Dear Readers: Happy Valentine’s Day to one and all, along with our special good wishes to the veterans in VA hospitals around the country. And our particular thanks to those readers who have taken the time to send valentines, visit the vets and volunteer at VA facilities.
Dear Annie: “Sex Therapist” does not need a refresher course. You are mistaken when you say that the “vast majority” of older women lose interest in sex.
The Harvard Women’s Health Watch newsletter reported that in a survey of 27,000 women enrolled in the Women’s Health Initiative, more than 60 percent of women in their 50s, 45 percent of those in their 60s and 28 percent of women in their 70s reported that they were sexually active, and almost two-thirds said they were happy with their level of sexual activity. Of those who were dissatisfied, more than half said they would prefer having sex more often. Even these numbers may be misleading, because when healthy women stop having sex, it is not necessarily due to a lack of libido. Often it’s because they lack a partner or because topical treatments have not resolved the common problem of vaginal dryness. – Carole Wade, Ph.D.
Dear Dr. Wade: We do not take issue with the fact that post-menopausal women can be interested in sex. In fact, we encourage it. We do, however, disagree with “Sex Therapist’s” comment that losing interest is a myth.
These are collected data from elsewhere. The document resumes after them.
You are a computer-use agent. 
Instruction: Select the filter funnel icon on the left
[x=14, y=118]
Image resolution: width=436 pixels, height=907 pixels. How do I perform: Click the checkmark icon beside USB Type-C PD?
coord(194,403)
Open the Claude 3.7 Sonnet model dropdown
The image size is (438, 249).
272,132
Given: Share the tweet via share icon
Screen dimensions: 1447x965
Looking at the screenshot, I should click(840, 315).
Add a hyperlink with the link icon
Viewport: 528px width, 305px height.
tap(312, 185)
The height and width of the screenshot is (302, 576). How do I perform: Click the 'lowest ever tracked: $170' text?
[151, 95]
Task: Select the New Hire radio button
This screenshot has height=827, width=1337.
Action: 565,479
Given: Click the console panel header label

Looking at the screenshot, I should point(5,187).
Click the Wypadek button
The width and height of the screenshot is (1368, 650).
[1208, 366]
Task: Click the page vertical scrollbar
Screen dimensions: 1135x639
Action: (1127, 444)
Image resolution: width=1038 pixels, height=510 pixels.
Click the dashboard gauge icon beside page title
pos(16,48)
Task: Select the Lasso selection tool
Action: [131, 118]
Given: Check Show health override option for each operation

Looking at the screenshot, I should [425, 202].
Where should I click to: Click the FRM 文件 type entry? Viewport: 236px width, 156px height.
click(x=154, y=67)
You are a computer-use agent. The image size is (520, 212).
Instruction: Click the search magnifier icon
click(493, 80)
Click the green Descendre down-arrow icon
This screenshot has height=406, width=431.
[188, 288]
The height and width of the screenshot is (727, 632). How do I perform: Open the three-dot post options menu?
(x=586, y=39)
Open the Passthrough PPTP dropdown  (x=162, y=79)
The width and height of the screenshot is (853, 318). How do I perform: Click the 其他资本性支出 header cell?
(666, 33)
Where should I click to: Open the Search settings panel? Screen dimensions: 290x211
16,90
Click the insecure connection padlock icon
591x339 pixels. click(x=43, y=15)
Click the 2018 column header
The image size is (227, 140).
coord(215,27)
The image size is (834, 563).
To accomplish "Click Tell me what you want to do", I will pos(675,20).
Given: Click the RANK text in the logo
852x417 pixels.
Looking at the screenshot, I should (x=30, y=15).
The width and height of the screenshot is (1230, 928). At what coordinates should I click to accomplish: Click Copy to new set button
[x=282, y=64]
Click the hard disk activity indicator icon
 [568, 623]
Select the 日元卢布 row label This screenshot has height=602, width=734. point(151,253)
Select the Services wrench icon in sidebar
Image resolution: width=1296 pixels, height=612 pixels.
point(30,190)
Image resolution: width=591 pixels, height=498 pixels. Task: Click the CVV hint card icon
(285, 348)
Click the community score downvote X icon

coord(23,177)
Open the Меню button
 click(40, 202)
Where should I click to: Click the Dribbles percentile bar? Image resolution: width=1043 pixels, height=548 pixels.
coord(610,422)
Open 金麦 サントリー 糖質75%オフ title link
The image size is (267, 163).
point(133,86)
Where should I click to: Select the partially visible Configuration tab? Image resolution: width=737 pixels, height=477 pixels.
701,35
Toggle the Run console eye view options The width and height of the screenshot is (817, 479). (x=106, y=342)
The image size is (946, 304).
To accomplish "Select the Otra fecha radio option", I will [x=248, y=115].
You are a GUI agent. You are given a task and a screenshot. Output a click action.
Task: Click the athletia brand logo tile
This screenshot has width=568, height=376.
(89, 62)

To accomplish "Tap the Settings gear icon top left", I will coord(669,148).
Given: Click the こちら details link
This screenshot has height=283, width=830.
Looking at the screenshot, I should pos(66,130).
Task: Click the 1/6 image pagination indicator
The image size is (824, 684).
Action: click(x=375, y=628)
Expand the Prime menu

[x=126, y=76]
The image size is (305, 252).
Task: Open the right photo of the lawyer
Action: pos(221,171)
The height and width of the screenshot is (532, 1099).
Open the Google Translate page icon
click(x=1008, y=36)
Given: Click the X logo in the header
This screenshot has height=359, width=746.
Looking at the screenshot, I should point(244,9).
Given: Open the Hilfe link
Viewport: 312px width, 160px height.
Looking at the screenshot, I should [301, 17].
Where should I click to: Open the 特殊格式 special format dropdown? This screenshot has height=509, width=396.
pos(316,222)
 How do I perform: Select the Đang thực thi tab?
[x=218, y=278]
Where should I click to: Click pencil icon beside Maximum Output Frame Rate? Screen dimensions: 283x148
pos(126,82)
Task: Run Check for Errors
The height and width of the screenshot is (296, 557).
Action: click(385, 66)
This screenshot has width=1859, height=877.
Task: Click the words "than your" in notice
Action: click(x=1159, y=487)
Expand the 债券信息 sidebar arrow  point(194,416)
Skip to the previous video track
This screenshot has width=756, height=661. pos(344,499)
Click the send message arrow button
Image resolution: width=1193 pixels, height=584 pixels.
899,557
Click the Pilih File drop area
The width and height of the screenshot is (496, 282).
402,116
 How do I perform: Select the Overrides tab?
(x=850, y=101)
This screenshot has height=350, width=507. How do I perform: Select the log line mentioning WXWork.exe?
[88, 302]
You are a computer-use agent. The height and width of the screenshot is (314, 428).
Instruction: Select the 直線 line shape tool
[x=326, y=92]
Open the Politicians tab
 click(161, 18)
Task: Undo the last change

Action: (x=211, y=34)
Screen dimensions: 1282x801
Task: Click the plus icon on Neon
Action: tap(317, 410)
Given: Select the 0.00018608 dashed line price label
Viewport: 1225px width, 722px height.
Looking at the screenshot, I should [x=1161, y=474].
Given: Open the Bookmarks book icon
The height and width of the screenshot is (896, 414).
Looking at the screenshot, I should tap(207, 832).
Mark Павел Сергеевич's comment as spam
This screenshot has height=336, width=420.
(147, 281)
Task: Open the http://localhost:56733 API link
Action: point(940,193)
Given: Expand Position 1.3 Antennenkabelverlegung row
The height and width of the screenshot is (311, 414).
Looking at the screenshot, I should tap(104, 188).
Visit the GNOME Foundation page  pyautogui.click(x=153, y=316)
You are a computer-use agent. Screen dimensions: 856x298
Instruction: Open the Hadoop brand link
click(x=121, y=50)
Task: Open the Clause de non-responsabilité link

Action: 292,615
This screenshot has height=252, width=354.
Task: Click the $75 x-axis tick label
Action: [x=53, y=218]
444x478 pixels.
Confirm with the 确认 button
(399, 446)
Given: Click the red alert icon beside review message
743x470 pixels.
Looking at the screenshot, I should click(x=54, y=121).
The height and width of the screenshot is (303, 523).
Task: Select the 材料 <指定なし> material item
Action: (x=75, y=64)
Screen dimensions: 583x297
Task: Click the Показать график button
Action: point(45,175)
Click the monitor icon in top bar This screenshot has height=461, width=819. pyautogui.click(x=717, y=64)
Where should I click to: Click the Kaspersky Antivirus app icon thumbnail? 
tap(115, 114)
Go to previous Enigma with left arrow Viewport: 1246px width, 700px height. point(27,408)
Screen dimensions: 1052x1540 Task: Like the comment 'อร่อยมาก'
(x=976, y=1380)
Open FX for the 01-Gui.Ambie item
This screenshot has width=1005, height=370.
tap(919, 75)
We are delighted the study showed that 28 percent of women still have an active libido into their 70s. But it is hardly a myth that hormones are depleted as we age, and many post-menopausal women lose interest for a variety of reasons. According to our readers, those who have a healthy sex life are generally using some form of hormone replacement. We need to acknowledge this reality and not make women feel freakish or inadequate if they experience a drop in libido and hormones are not an option.